### [SOURCE DOCUMENT]
● ● ●

For decades, the Nordic countries have occupied a special place in the global political imagination. Denmark, Finland, Norway, and Sweden are routinely held up as proof that capitalism can be tamed: high wages, strong unions, and universal welfare states. In this story, the Nordic model appears to be a place where the gig economy would struggle to gain a foothold. Yet Uber, Wolt, Foodora, Bolt, and similar platform companies have not only entered the Nordic countries — they have reshaped entire industries.
This is the Nordic paradox. In societies with well-established regulations and robust unions, certain forms of precarious labor have nonetheless flourished. The explanation is not that the Nordic model has simply collapsed. Rather, gig companies have succeeded because the model has always been uneven, selective, and politically contingent. Gig capitalism did not attack the system head-on but grew in its blind spots, industries where unions have long been weak and working conditions precarious. Understanding how this happened tells us something important not only about the Nordics, but about the limits of social democracy under platform capitalism.

● ● ●

### [INSTRUCTION 1]
Summarize the passage on the Nordic gig economy in two sentences.
### [INSTRUCTION 2]
In the records, add 61 to every coordinate in the answers, and write out again each line from the line with "Open the XRPUSD" up to and including the line with "pos(452,407)", requests included.
The records that follow have no connection to the passage above.

● ● ●

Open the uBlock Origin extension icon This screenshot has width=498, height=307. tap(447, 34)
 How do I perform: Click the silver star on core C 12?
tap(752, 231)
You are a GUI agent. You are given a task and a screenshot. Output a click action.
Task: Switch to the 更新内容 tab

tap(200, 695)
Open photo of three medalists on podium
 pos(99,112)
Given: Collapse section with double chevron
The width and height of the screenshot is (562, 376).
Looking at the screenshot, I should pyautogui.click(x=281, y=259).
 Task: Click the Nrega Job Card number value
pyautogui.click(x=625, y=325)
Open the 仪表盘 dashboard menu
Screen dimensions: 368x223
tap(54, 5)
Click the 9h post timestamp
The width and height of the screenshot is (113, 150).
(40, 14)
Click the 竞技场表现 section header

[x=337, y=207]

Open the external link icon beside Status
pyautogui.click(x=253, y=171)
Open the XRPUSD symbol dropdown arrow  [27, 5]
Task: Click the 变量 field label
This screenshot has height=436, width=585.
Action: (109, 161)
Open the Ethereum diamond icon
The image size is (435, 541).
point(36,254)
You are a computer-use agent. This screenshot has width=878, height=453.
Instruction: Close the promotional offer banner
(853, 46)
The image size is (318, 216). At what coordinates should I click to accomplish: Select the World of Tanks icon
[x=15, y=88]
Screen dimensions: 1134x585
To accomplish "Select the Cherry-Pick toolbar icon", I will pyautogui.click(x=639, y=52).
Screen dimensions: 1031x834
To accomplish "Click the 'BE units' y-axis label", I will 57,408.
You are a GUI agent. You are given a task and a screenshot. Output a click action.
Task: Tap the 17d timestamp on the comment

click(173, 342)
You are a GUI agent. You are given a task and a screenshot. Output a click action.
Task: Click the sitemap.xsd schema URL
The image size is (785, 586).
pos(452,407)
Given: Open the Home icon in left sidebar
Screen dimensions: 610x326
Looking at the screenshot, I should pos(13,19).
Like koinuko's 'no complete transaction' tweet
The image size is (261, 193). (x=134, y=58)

● ● ●

### [WRITTEN RESPONSE 1]
The Nordic countries are often held up as proof that capitalism can be tamed through high wages, strong unions, and universal welfare states, yet platform companies such as Uber, Wolt, Foodora, and Bolt have reshaped entire industries there. This happened not because the Nordic model collapsed but because gig companies grew in its blind spots, industries where unions have long been weak and working conditions precarious.

### [WRITTEN RESPONSE 2]
Open the XRPUSD symbol dropdown arrow  [88, 66]
Task: Click the 变量 field label
This screenshot has height=436, width=585.
Action: (170, 222)
Open the Ethereum diamond icon
The image size is (435, 541).
point(97,315)
You are a computer-use agent. This screenshot has width=878, height=453.
Instruction: Close the promotional offer banner
(914, 107)
The image size is (318, 216). At what coordinates should I click to accomplish: Select the World of Tanks icon
[x=76, y=149]
Screen dimensions: 1134x585
To accomplish "Select the Cherry-Pick toolbar icon", I will pyautogui.click(x=700, y=113).
Screen dimensions: 1031x834
To accomplish "Click the 'BE units' y-axis label", I will 118,469.
You are a GUI agent. You are given a task and a screenshot. Output a click action.
Task: Tap the 17d timestamp on the comment

click(234, 403)
You are a GUI agent. You are given a task and a screenshot. Output a click action.
Task: Click the sitemap.xsd schema URL
The image size is (785, 586).
pos(513,468)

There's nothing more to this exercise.